Cinéma - De la vie – et de la mort – des marionnettes

Ses admirateurs réclamaient une suite à grands cris, et ils seront non seulement comblés mais éblouis, voulant rejoindre ces marionnettes squelettiques aux yeux plus grands que tout, même la panse. Douze ans après The Nightmare Before Christmas, qu'il avait scénarisé et produit, Tim Burton renoue avec l'animation dans Corpse Bride. Il a fabriqué, secondé par Mike Johnson, une autre fantaisie macabre dont lui seul a le secret. Loin de donner froid dans le dos, cet affrontement entre les vivants et les morts donne le goût de brûler dans les feux de l'enfer, surtout si c'est pour griller au son de la musique endiablée de Danny Elfman, le Nino Rota de Tim Burton.

Le pauvre Victor (voix de Johnny Depp, fidèle complice de Burton) n'est pourtant pas pressé d'en finir, même s'il s'apprête à se mettre la corde au cou... pour un mariage arrangé. Dans cette petite ville européenne à une époque obscure où pèse le poids des traditions, ses parents, nouveaux riches à la vulgarité inépuisable, sont fiers de s'allier à une famille d'aristocrates ruinés, pouvant ainsi se donner un vernis de respectabilité. Leur fille, Victoria (Emily Watson), d'abord désespérée, est séduite par la sensibilité du jeune homme et celui-ci l'est tout autant, troublé au point de transformer en catastrophe la répétition des noces. Humilié, il s'enfonce dans les bois pour répéter ses voeux afin de faire bonne figure le lendemain mais, par inadvertance, il réveille le cadavre d'une jeune mariée (Helena Bonham Carter, la compagne du cinéaste). Trop heureuse d'avoir à nouveau la bague au doigt, elle l'entraîne dans son univers, un croisement entre un bar louche de La Nouvelle-Orléans d'avant Katrina et un débarras à squelettes laissé à l'abandon. Que fera Victor entre une future épouse bien en chair et une autre dont il serait inconvenant de dire qu'elle n'a que la peau et les os?

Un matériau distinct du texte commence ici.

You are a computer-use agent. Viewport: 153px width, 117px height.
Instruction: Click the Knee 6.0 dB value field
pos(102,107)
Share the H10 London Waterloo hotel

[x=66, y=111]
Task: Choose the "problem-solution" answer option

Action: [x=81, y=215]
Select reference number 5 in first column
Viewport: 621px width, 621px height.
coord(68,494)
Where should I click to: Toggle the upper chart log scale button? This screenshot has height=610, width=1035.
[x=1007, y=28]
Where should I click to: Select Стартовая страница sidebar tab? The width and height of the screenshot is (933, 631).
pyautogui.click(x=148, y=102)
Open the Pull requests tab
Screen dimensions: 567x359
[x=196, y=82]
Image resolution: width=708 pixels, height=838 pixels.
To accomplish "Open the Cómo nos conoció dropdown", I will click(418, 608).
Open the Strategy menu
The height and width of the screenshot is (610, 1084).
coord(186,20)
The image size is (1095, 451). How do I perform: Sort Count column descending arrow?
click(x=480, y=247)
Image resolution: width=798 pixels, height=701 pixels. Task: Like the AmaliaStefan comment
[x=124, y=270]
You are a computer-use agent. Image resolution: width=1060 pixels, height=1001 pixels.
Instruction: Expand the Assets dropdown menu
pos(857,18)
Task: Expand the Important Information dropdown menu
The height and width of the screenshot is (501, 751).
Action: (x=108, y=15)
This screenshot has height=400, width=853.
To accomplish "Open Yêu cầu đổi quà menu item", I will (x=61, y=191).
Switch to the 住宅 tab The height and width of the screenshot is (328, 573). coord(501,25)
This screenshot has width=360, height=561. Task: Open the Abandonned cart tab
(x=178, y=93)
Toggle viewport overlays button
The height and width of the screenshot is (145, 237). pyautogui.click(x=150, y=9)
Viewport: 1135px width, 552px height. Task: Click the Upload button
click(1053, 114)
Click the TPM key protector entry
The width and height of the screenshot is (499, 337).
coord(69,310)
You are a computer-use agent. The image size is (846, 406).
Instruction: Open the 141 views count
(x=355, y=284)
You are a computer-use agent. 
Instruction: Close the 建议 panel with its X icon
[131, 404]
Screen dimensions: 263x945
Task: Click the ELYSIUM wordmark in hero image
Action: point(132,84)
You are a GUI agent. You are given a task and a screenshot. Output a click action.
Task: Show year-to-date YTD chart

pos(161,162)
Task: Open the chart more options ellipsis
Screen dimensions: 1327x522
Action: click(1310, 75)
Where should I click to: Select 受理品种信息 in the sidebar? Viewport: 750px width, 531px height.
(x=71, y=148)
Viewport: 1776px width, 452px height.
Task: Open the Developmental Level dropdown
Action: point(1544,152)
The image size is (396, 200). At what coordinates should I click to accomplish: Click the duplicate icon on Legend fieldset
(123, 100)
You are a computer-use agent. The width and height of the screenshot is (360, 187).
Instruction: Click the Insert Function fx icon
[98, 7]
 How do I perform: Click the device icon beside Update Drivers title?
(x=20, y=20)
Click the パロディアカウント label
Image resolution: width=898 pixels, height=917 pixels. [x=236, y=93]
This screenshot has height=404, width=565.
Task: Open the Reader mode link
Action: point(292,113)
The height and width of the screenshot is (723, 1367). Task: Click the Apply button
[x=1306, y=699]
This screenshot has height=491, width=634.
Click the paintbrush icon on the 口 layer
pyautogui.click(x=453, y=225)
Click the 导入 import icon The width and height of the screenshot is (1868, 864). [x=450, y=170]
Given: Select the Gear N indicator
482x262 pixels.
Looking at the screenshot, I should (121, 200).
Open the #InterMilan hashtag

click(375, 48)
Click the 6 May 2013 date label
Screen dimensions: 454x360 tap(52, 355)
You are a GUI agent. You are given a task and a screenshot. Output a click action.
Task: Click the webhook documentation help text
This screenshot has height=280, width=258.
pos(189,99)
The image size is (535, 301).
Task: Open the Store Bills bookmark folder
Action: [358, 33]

Corpse Bride propose une superbe alliance entre les techniques d'autrefois et les possibilités technologiques d'aujourd'hui, optant pour la plasticité des marionnettes tout en polissant leurs mouvements à l'aide du numérique. Cette fluidité, qui nous fait parfois douter des moyens utilisés tant elle atteint un magnifique degré de perfection, ne serait que poudre aux yeux sans la poésie et l'humour (noir, dans tous les sens du terme) de ce voyage trépidant au bout de la nuit.

Des voix délicieusement snob et exagérément british côtoient des accents plus vulgaires, effet amusant parmi tant d'autres dans ce qui constitue un véritable feu roulant de blagues morbides («People are dying to get down here», «There's an eye in my soup!») et de numéros musicaux portés par la griffe magique d'Elfman. Des squelettes qui forment une formidable chorus line rivalisent de précision avec cette débauche d'éléments macabres qui n'effraieront pas le jeune public, trop heureux de se plonger, plus d'un mois avant l'heure, dans l'atmosphère de l'Halloween.

Alors que ses derniers films (The Planet of the Apes, Big Fish, Charlie and the Chocolate Factory) affichaient les contours de son indiscutable talent, il y manquait toujours l'ingrédient essentiel, celui du petit garçon de Burbank fasciné par le cinéma d'horreur de série B mettant en vedette Vincent Price ou Christopher Lee (prêtant ici sa voix rauque et inimitable à celle d'un vieux pasteur!). C'est maintenant chose faite avec Corpse Bride, à classer parmi ses plus grandes réussites au parfum funèbre, entre Ed Wood et Sleepy Hollow. À voir, avec ou sans masque.